The `examples/` directory contains several examples demonstrating different Confify features:

- **`ex_basic.py`** - Simple CLI application with main function
- **`ex_generator.py`** - Configuration generators with polymorphic types
- **`ex_sweep_patterns.py`** - Different sweep patterns for hyperparameter searches
- **`ex_ml_config.py`** - Realistic ML training configuration example

## Limitations and Known Issues

1. Lists and tuples of dataclasses are not supported. There is currently no way to input a list of dataclasses in CLI arguments.

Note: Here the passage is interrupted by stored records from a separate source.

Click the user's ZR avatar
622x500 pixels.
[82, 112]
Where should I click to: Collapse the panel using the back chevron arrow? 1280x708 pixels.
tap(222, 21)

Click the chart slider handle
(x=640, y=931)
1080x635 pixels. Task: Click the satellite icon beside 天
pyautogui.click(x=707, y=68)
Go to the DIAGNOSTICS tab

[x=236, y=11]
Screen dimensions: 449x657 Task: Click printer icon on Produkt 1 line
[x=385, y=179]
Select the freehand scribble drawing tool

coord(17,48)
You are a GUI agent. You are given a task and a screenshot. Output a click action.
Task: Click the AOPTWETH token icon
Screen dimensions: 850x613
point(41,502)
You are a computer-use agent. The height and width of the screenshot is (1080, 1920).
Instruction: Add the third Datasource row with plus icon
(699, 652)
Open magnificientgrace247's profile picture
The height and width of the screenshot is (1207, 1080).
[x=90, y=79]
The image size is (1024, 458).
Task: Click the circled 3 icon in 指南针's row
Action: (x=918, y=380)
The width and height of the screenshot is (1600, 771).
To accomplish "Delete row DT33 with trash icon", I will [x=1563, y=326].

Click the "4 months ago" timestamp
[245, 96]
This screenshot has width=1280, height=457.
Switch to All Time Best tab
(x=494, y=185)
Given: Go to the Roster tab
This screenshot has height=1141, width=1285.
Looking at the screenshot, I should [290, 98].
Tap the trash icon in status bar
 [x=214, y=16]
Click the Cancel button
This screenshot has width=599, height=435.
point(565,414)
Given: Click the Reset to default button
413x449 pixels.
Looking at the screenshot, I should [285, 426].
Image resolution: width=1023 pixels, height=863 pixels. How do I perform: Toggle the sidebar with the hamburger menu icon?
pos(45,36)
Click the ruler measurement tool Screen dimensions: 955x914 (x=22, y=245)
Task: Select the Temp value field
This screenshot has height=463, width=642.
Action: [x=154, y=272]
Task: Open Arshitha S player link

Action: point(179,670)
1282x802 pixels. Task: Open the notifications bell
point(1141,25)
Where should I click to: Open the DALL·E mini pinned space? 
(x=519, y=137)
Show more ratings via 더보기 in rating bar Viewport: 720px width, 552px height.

2. Default values defined in nested dataclass default constructor will be overwritten by the CLI arguments. For example:

```python
@dataclass
class A:
    v1: int = 1
    v2: bool = True

@dataclass
class Config:
    a: A = field(default_factory=lambda: A(v2=False))
```

Running `python example.py --a.v1 2` will result in `Config(a=A(v1=2, v2=True))`. Notice `a.v2` gets the default value from the definition of `A` bypassing the default factory. Running `python example.py` will result in `Config(a=A(v1=1, v2=False))` using the default factory.

3. For type `Union[Enum, str]`, the value from YAML will always be converted to a matching `Enum` without a way of forcing it to `str`. In CLI arguments, enclosing the value in quotes will still force it to `str`.

## License

Confify is licensed under the MIT License.